È un dato di fatto che il commercio di strumenti finanziari derivati e prodotti strutturati registra volumi molto elevati e al fisco sfuggono così (contrariamente a quanto avviene nel commercio di azioni e obbligazioni) entrate cospicue che potrebbero contribuire in maniera significativa alla stabilizzazione del bilancio federale. E questo, nonostante da molto tempo ormai gli strumenti finanziari derivati presentino volumi di negoziazione più elevati rispetto ai loro valori di base sottostanti.
Al di là del fatto che gli strumenti finanziari derivati e i prodotti strutturati comportano rischi ingenti e non calcolabili sui mercati finanziari, che devono poi essere sostenuti con interventi statali e fondi pubblici, è inconcepibile che essi siano trattati in maniera diversa rispetto ai prodotti finanziari soggetti a una tassa di negoziazione ai sensi della LTB, come ad esempio le azioni e le obbligazioni.

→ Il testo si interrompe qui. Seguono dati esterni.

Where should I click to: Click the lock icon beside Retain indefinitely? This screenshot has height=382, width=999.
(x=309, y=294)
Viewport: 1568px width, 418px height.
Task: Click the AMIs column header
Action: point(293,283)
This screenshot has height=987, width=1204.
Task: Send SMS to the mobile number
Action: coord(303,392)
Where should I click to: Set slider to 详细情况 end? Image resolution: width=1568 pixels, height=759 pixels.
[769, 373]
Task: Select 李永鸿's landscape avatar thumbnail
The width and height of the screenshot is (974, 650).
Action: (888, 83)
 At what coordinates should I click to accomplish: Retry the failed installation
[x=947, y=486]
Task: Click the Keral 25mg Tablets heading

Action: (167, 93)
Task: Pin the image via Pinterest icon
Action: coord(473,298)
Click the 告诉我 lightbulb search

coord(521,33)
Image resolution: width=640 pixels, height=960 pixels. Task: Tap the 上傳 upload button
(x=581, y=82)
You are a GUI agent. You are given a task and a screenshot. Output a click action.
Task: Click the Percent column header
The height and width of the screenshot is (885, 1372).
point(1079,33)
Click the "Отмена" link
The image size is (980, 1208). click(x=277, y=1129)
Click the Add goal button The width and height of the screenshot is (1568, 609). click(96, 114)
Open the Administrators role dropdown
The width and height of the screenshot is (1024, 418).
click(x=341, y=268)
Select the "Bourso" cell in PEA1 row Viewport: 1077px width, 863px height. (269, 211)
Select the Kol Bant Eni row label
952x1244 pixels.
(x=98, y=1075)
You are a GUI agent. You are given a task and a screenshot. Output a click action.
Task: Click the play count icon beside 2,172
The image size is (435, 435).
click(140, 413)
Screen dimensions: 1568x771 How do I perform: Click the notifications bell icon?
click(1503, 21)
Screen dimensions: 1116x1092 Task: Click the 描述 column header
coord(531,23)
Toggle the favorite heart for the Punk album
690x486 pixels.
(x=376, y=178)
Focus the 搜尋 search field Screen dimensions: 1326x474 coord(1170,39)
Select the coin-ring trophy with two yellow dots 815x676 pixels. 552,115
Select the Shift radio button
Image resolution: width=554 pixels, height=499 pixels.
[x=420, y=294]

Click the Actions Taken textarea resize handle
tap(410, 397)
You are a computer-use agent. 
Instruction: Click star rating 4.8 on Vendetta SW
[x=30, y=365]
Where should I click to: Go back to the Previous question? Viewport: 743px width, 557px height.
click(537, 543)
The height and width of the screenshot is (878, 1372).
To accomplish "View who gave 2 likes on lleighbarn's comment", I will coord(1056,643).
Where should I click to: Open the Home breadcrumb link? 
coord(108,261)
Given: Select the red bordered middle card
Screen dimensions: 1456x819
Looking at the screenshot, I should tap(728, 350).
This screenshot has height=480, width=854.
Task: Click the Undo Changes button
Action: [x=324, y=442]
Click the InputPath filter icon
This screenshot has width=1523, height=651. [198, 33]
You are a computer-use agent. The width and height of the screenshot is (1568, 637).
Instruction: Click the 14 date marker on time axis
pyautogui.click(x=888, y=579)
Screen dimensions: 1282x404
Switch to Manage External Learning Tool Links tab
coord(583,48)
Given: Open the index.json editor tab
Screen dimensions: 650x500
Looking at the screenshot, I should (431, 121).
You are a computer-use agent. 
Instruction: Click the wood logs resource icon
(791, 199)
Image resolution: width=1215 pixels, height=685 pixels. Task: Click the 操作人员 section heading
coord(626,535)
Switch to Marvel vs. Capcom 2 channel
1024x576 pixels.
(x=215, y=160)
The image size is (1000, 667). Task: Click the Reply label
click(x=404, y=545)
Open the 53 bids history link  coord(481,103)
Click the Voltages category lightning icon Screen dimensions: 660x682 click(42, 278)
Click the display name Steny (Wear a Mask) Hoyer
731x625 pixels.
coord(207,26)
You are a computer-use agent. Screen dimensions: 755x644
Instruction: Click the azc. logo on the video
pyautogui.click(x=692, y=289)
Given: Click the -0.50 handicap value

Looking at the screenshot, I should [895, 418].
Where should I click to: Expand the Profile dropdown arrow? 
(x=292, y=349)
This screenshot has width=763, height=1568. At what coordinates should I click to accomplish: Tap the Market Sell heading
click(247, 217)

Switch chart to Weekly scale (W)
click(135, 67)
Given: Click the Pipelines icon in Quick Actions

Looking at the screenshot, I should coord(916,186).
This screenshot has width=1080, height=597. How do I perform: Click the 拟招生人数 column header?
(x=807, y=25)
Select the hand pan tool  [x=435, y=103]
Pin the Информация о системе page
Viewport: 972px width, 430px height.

Anche il commercio di criptovalute è in gran parte esente da imposta e non è soggetto ad alcuna tassa di negoziazione in Svizzera.
L’argomentazione secondo cui il mercato dei prodotti finanziari in questione si sposterebbe verso altri centri finanziari qualora fossero assoggettati ad imposta è valida soltanto per i settori del commercio ad alta frequenza e del mercato valutario. Ecco perché questi due settori devono essere esclusi dall’imposta,
mentre quelli rimanenti devono essere sottoposti a una tassa di negoziazione con aliquote conformi a quelle già disciplinate nella LTB.